Dynamic Sampling Filter

Dynamic filters evaluate groups of samples and decide whether to keep or discard them.

Function Signature

from dataclasses import dataclass
from slime.utils.types import Sample

@dataclass
class DynamicFilterOutput:
    keep: bool  # Whether to keep this sample group
    reason: str | None  # Reason for filtering (for logging)

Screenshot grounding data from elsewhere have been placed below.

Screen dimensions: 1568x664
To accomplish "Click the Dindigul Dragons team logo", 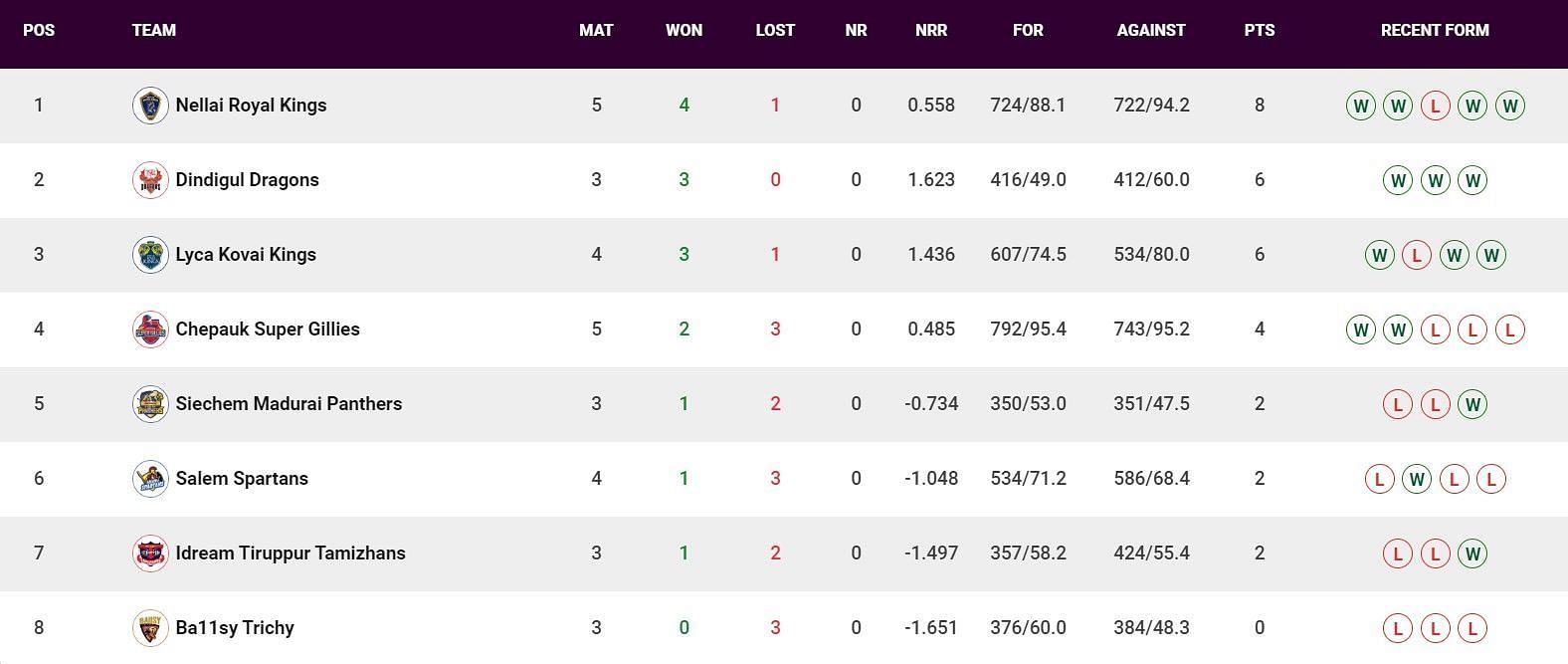I will pos(150,180).
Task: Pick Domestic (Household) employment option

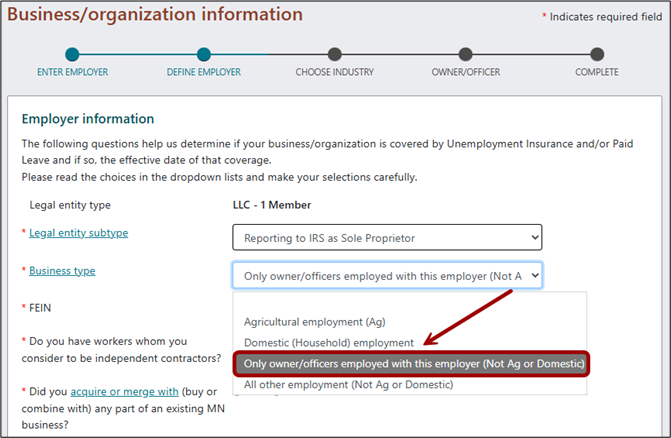Action: pos(328,343)
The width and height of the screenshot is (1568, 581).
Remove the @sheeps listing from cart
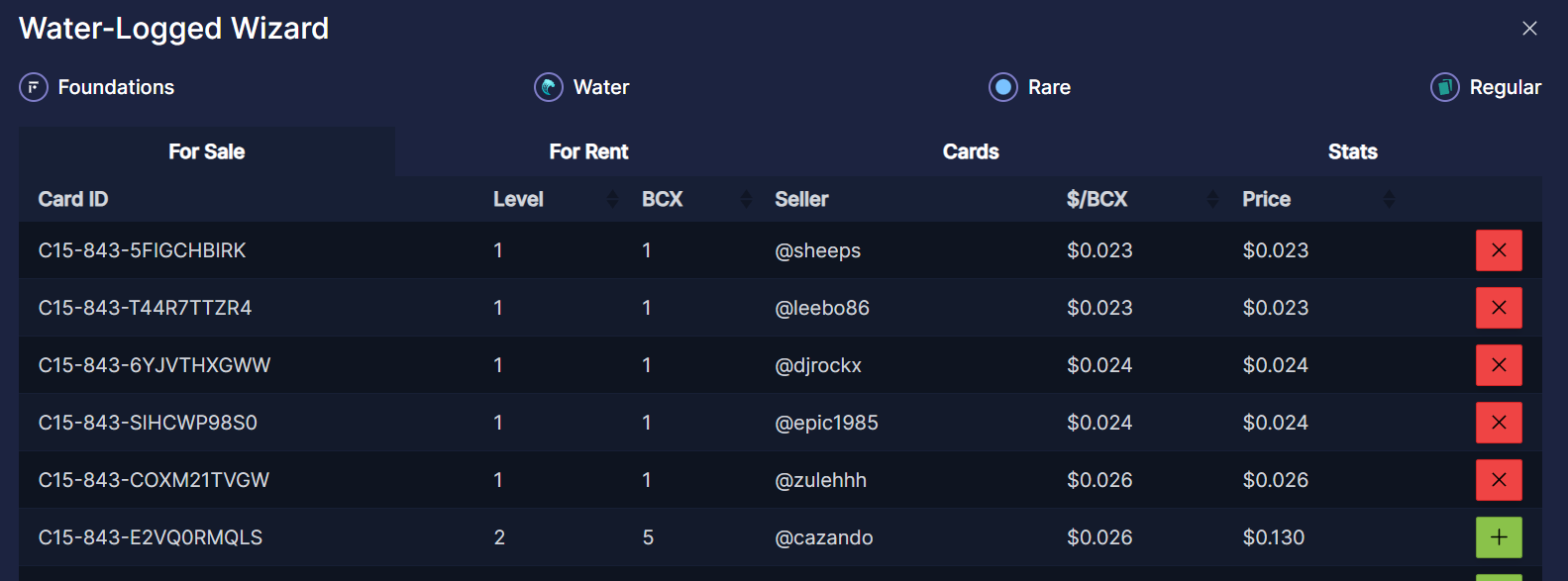[x=1499, y=250]
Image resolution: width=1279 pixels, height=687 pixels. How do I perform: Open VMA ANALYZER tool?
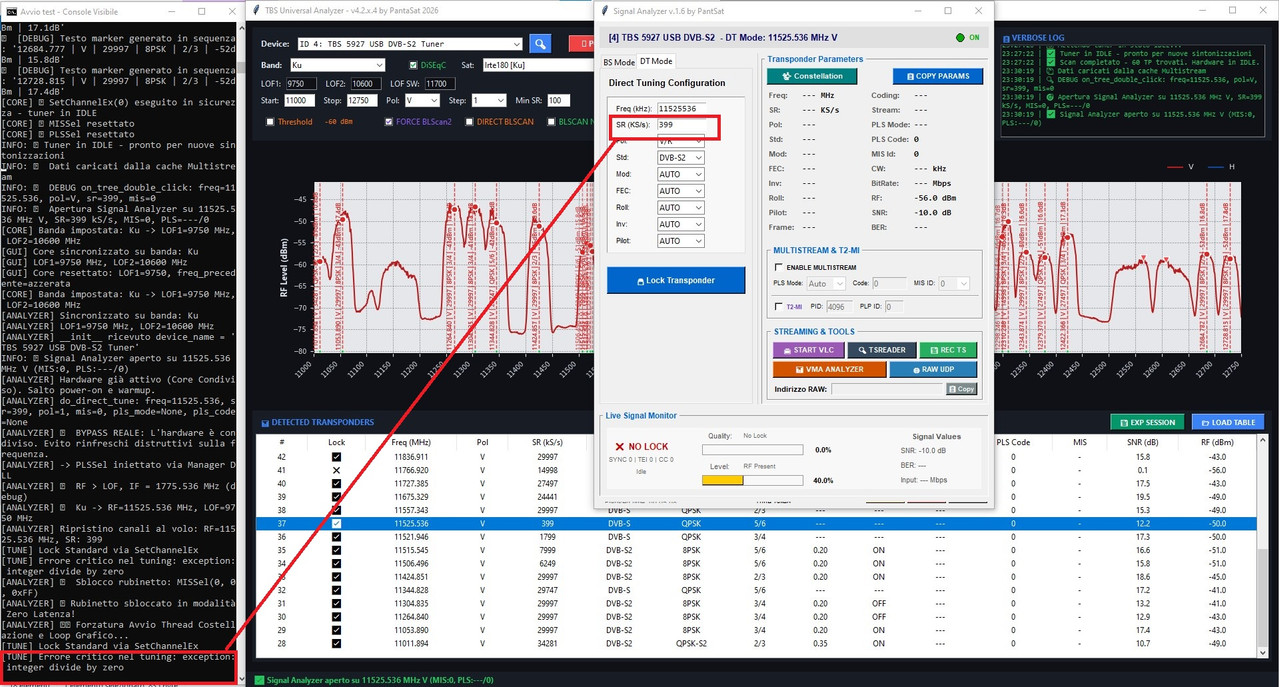click(829, 369)
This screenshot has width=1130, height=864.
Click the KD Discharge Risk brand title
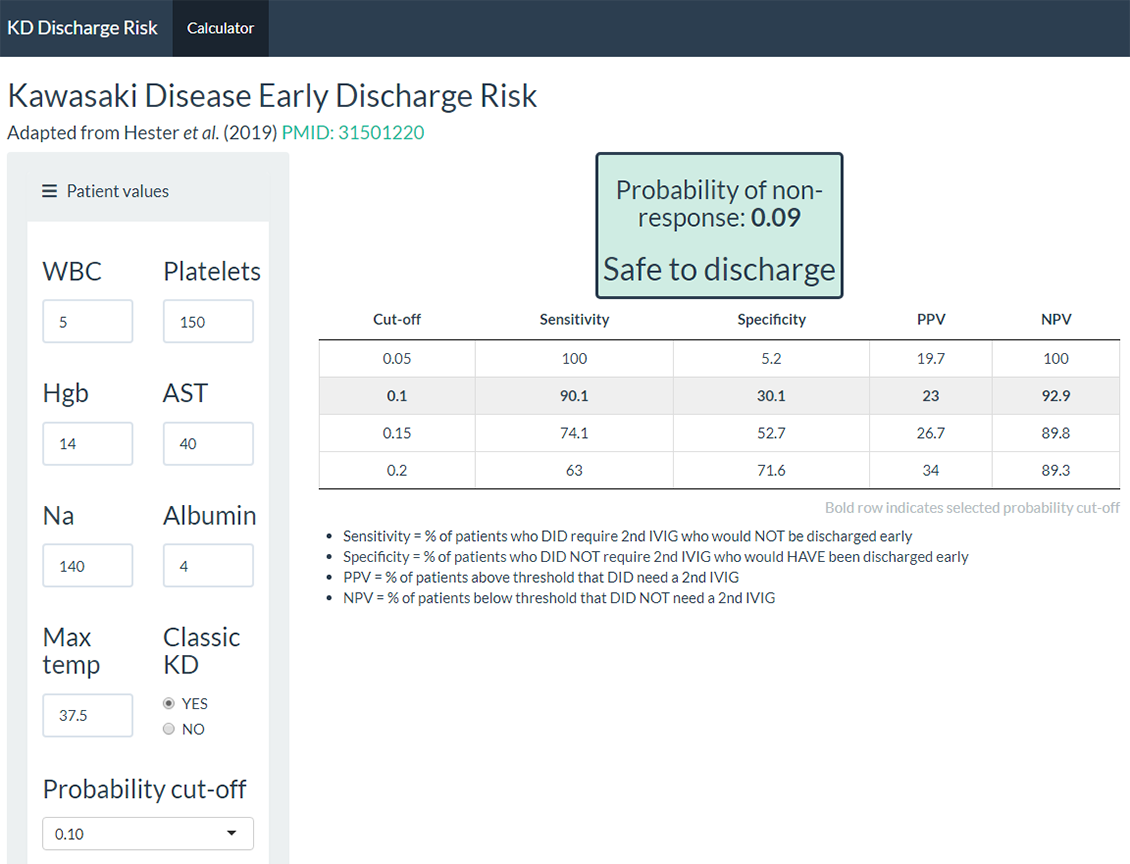(x=83, y=28)
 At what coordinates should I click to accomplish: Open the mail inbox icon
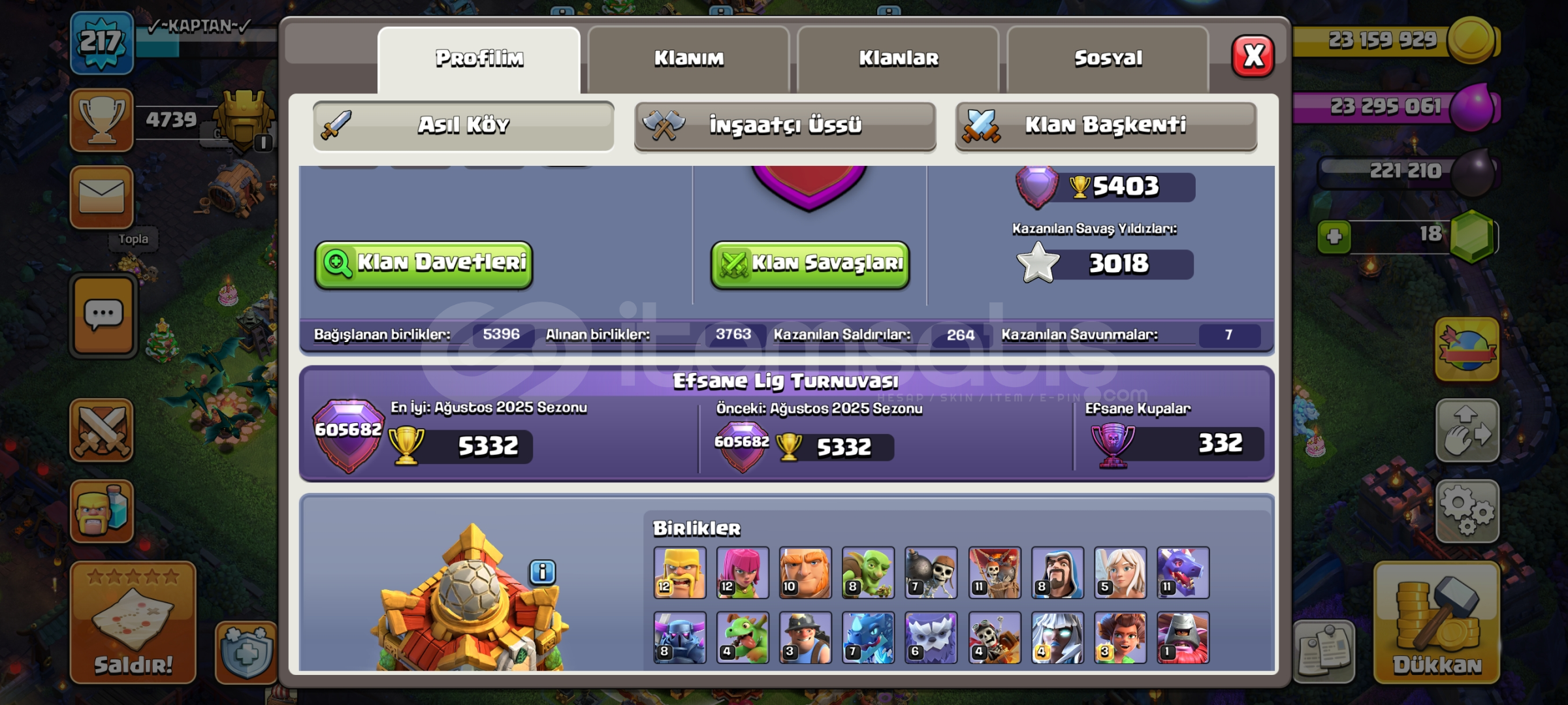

def filter_function(args, samples: list[Sample], **kwargs) -> DynamicFilterOutput:
    """Filter a group of samples."""
    pass

Example: Reward Diversity Filter

import torch
from slime.utils.types import Sample

def check_reward_nonzero_std(args, samples: list[Sample], **kwargs):
    """Filter out groups where all rewards are identical."""
    rewards = [sample.get_reward_value(args) for sample in samples]
    
    # Calculate standard deviation
    reward_std = torch.tensor(rewards, dtype=torch.float).std()
    
    # Keep only if there's diversity in rewards
    keep = reward_std > 0.0
    
    return DynamicFilterOutput(
        keep=keep,
        reason=None if keep else f"zero_std_{round(rewards[0], 1)}",
    )

Configuration

ROLLOUT_ARGS=(
   --over-sampling-batch-size 64
   --rollout-batch-size 32
   --n-samples-per-prompt 8
   --dynamic-sampling-filter-path my_module.filters.check_reward_nonzero_std
)

This configuration:

Samples 64 prompts × 8 responses = 512 samples
Filters groups where all 8 responses have identical rewards
Keeps only 32 prompts × 8 responses = 256 diverse samples
Automatically resamples if too many groups are filtered

Buffer Filter

Buffer filters select samples from the rollout buffer before training.

Function Signature

def buffer_filter(
    args, 
    rollout_id: int, 
    buffer: list[list[Sample]], 
    num_samples: int
) -> list[list[Sample]]:
    """Select samples from buffer.
    
    Args:
        args: Global arguments
        rollout_id: Current rollout ID
        buffer: List of sample groups in buffer
        num_samples: Number of sample groups to return
    
    Returns:
        Selected sample groups
    """
    pass

Example: Priority Sampling

def priority_filter(args, rollout_id, buffer: list[list[Sample]], num_samples: int):
    """Sample high-reward groups with higher probability."""
    # Calculate average reward for each group
    group_rewards = []
    for group in buffer:
        avg_reward = sum(s.reward for s in group) / len(group)
        group_rewards.append(avg_reward)
    
    # Convert to probabilities
    probs = torch.softmax(torch.tensor(group_rewards), dim=0)
    
    # Sample without replacement
    indices = torch.multinomial(probs, num_samples, replacement=False)
    
    selected = [buffer[i] for i in indices]
    
    # Remove selected from buffer
    for i in sorted(indices, reverse=True):
        del buffer[i]
    
    return selected

Rollout Data Postprocess

Post-process samples after log probabilities are computed.

Function Signature

def postprocess_function(args, samples: list[list[Sample]]) -> None:
    """Post-process rollout data.
    
    Args:
        args: Global arguments
        samples: List of sample groups with log_probs computed
    
    Note:
        This function modifies samples in-place
    """
    pass

Example: Dynamic Loss Masking

def adjust_loss_masks(args, samples: list[list[Sample]]) -> None:
    """Adjust loss masks based on log probabilities."""
    for group in samples:
        for sample in group:
            # Mask out very low probability tokens
            for i, log_prob in enumerate(sample.rollout_log_probs):
                if log_prob < -10.0:  # Very unlikely token
                    sample.loss_mask[i] = 0

Custom Loss Function

Implement entirely custom training objectives.

Configuration

GRPO_ARGS=(
   --loss-type custom_loss
   --custom-loss-function-path my_module.losses.custom_loss
)

Refer to slime’s built-in loss functions in slime/trainer/megatron_loss.py for implementation examples.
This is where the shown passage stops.